▶ **Directions for this task**: All lines from the one holding "Task: Open the Fecha_del_pago date field" down to the last line of the entries are to be reproduced exactly, with no other lines.

[Saved data entries]

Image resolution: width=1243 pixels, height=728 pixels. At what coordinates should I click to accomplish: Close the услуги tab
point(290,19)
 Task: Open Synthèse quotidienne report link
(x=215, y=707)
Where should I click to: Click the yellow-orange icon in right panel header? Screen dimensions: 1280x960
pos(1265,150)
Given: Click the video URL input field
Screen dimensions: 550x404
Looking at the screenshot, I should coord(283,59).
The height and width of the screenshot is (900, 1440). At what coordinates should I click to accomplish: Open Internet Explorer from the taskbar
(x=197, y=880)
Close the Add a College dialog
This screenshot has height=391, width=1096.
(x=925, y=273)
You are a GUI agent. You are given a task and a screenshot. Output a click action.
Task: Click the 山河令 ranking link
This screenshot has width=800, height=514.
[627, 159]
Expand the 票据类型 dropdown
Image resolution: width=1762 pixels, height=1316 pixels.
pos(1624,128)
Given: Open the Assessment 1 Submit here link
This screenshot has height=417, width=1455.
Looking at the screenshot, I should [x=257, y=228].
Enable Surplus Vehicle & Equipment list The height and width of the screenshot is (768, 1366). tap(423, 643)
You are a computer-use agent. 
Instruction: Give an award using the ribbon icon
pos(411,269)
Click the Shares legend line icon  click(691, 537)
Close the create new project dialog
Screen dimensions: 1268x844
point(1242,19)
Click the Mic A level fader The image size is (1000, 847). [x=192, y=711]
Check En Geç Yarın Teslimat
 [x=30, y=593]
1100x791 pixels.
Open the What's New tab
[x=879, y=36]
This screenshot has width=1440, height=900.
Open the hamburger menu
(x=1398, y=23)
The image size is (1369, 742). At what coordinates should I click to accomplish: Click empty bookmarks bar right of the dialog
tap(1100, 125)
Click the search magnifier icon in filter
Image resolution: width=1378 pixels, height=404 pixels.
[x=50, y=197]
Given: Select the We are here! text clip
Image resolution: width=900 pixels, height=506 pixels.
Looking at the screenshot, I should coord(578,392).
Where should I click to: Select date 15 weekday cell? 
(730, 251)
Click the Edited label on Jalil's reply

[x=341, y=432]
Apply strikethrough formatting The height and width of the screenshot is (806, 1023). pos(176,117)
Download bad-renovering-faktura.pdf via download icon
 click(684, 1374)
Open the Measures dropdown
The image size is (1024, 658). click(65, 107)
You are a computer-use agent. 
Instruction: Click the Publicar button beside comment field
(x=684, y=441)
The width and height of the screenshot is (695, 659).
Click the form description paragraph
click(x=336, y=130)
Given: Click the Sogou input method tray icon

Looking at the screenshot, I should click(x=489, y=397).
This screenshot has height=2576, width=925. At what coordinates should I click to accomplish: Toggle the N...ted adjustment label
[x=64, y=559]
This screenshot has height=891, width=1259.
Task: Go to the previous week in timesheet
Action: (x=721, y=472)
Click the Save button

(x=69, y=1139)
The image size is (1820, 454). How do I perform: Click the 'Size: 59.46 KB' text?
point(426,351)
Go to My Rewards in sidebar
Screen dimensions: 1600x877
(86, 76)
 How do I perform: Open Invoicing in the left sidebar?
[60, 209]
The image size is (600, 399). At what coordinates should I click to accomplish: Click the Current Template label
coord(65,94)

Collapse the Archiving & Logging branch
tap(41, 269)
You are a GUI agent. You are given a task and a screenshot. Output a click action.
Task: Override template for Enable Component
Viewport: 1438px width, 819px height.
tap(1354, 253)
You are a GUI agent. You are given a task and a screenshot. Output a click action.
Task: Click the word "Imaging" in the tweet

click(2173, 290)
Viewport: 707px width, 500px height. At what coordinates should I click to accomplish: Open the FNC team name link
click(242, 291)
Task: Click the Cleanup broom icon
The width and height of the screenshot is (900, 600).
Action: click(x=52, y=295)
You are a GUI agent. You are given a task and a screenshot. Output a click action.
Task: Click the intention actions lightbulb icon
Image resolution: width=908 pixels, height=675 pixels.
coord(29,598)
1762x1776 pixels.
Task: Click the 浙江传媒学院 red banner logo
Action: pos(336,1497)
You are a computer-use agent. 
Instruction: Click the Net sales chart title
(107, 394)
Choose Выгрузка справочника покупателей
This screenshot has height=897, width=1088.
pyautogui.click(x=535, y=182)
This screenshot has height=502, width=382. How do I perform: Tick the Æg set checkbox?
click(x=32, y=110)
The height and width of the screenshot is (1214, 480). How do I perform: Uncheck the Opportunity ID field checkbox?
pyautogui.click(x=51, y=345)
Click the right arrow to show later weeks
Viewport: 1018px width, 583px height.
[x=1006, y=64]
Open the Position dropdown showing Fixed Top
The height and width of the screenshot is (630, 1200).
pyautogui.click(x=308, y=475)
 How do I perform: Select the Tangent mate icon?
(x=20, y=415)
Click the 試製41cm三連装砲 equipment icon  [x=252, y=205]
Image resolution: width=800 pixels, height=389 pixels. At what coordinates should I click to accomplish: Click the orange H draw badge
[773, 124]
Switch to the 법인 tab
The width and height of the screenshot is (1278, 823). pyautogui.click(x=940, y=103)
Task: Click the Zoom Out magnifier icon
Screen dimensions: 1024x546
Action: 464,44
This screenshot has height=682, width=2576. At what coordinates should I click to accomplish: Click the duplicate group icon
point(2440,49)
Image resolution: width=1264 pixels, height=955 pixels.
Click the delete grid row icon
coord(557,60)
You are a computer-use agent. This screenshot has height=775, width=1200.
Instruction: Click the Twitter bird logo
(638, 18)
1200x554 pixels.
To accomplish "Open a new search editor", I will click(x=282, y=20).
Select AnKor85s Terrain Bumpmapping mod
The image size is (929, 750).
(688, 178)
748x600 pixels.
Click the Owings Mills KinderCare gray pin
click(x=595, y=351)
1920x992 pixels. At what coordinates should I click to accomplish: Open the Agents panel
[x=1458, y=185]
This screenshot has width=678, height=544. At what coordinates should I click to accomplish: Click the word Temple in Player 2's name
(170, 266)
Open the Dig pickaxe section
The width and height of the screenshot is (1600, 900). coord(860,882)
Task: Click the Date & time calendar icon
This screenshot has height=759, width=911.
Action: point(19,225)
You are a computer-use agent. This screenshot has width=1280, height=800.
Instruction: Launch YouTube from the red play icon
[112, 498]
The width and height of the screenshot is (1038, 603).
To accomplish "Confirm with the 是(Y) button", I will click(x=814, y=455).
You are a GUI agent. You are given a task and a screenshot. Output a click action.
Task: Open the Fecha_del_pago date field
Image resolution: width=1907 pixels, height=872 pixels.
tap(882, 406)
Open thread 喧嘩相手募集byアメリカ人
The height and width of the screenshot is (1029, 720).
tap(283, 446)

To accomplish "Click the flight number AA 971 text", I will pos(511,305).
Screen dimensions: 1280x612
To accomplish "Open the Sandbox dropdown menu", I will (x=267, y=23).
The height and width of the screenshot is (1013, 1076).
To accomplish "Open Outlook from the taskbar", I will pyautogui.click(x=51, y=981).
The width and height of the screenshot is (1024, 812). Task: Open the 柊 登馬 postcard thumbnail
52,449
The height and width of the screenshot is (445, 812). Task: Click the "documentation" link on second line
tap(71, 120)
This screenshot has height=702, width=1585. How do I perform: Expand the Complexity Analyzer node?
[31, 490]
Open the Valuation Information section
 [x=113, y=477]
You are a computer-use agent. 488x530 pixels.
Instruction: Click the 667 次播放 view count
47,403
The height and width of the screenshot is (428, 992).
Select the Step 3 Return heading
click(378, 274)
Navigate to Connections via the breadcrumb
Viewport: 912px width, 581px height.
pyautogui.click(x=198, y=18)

▶ **Exercise result**:
Task: Open the Fecha_del_pago date field
Image resolution: width=1907 pixels, height=872 pixels.
tap(882, 406)
Open thread 喧嘩相手募集byアメリカ人
The height and width of the screenshot is (1029, 720).
tap(283, 446)

To accomplish "Click the flight number AA 971 text", I will pos(511,305).
Screen dimensions: 1280x612
To accomplish "Open the Sandbox dropdown menu", I will (x=267, y=23).
The height and width of the screenshot is (1013, 1076).
To accomplish "Open Outlook from the taskbar", I will pyautogui.click(x=51, y=981).
The width and height of the screenshot is (1024, 812). Task: Open the 柊 登馬 postcard thumbnail
52,449
The height and width of the screenshot is (445, 812). Task: Click the "documentation" link on second line
tap(71, 120)
This screenshot has height=702, width=1585. How do I perform: Expand the Complexity Analyzer node?
[31, 490]
Open the Valuation Information section
 [x=113, y=477]
You are a computer-use agent. 488x530 pixels.
Instruction: Click the 667 次播放 view count
47,403
The height and width of the screenshot is (428, 992).
Select the Step 3 Return heading
click(378, 274)
Navigate to Connections via the breadcrumb
Viewport: 912px width, 581px height.
pyautogui.click(x=198, y=18)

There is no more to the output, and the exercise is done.